Le Pasto est la première région laitière de Colombie. Toutefois, entre grandes fermes laitières et petits éleveurs en polyculture-élevage, la production et les richesses sont mal réparties. Pour les 56 éleveurs et éleveuses ayant participé au projet, la vente du lait constitue généralement leur seul revenu journalier. Mais ces éleveurs, d’environ cinq vaches en moyenne, souffrent tous du même problème : le manque d’accès aux soins vétérinaires.
Combattre l’antibiorésistance
Dans les pâturages du Pasto, la mammite, inflammation du pis, demeure une menace constante entraînant des répercussions sévères tant sur la santé des animaux que sur les finances des éleveurs. Cette infection récurrente est la première cause de recours aux médicaments vétérinaires, en particulier aux antibiotiques. Cependant, sans encadrement technique adéquat, l’administration incorrecte de ces médicaments par les éleveurs engendre de plus en plus d’antibiorésistance.
Selon l’Organisation Mondiale de la Santé, il s’agit d’une des plus graves menaces pesant sur la santé mondiale. Causée par un mésusage des antibiotiques, elle prive l’humanité de l’efficacité de molécules précieuses permettant de lutter contre des infections potentiellement mortelles.

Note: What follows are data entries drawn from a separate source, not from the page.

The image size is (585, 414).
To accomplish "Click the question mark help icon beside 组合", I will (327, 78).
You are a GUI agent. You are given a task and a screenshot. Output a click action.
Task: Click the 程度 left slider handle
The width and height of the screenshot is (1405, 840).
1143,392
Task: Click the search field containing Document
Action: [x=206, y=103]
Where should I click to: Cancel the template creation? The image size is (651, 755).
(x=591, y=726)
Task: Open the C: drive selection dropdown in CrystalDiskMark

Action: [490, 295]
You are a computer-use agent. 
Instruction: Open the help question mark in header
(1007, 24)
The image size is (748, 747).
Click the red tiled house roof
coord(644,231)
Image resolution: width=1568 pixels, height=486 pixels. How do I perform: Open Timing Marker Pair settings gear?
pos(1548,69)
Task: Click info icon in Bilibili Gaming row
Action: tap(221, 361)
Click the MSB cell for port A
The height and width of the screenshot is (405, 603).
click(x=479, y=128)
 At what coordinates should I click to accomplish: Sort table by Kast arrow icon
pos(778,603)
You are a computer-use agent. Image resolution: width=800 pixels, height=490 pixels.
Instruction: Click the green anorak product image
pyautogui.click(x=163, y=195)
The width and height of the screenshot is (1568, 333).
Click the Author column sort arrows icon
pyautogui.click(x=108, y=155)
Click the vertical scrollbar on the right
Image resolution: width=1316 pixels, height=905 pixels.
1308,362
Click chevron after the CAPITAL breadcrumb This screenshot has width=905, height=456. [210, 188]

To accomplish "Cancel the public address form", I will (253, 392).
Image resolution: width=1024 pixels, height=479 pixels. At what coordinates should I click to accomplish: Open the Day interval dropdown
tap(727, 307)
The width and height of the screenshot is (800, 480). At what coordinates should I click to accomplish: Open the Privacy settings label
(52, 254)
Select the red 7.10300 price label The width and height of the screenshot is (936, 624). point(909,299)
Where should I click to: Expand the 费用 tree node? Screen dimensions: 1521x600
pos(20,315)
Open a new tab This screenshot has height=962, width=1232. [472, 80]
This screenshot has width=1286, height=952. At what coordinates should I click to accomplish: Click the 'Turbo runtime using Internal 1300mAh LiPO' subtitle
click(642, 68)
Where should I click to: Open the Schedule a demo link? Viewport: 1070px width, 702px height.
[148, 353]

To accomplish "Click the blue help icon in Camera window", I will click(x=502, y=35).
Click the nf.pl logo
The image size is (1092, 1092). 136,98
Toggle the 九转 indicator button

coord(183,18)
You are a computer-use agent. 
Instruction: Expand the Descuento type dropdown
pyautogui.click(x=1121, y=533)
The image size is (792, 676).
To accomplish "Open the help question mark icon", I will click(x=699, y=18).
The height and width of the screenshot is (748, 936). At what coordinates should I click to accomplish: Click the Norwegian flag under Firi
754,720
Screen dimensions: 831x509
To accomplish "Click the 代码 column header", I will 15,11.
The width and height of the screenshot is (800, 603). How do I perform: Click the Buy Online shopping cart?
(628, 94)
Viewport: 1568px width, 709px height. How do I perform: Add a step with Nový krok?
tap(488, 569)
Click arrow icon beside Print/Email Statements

Ainsi depuis de nombreuses années, AVSF accompagne les éleveurs et éleveuses dans un usage raisonné du médicament et promeut activement la recherche-action sur la médecine ethno vétérinaire comme complément, voire alternative.
Soigner par les plantes
Les traitements naturels sont ancrés dans la culture locale du peuple indigène Pasto. Pourtant, ces savoirs traditionnels transmis de génération en génération ont tendance à se perdre. L’objectif de cette action était donc de recenser, tester et valoriser les remèdes les plus efficaces pour réduire la dépendance des éleveurs aux médicaments de synthèse. Ce travail a permis d’identifier sept plantes aux propriétés anti-inflammatoires et anti-bactériennes : le calendula, la camomille, la morelle douce-amère, la courge, l’oseille crépue, l’ail et l’aloe vera.
S’appuyant sur des pratiques locales et une étude réalisée en partenariat avec l’Université de Nariño, l’équipe du projet a proposé aux éleveurs et éleveuses plusieurs traitements selon trois types de préparations : des bains anti- inflammatoires, des préparations huileuses ou alcooliques pour application intra-mammaire, et enfin une teinture de post-trempage pour application externe après la traite. Afin de faciliter l’appropriation de ces remèdes par les éleveurs et éleveuses, un guide a été élaboré qui détaille les propriétés de chaque plante, propose des recettes de traitements éprouvées et explique leur mode d’utilisation.
Offrir aux familles paysannes des alternatives viables à l’utilisation parfois risquée des médicaments de synthèse répond à un besoin crucial, tant pour la santé des animaux que pour celle des humains et la préservation de l’environnement. En utilisant les ressources disponibles localement, les éleveurs peuvent non seulement traiter les maladies de leurs animaux de manière sûre et efficace, mais aussi réduire leur dépendance à des médicaments potentiellement dangereux. De plus, valoriser ces savoirs ancestraux renforce le lien entre les communautés rurales et leur environnement naturel, favorisant ainsi une gestion durable des ressources.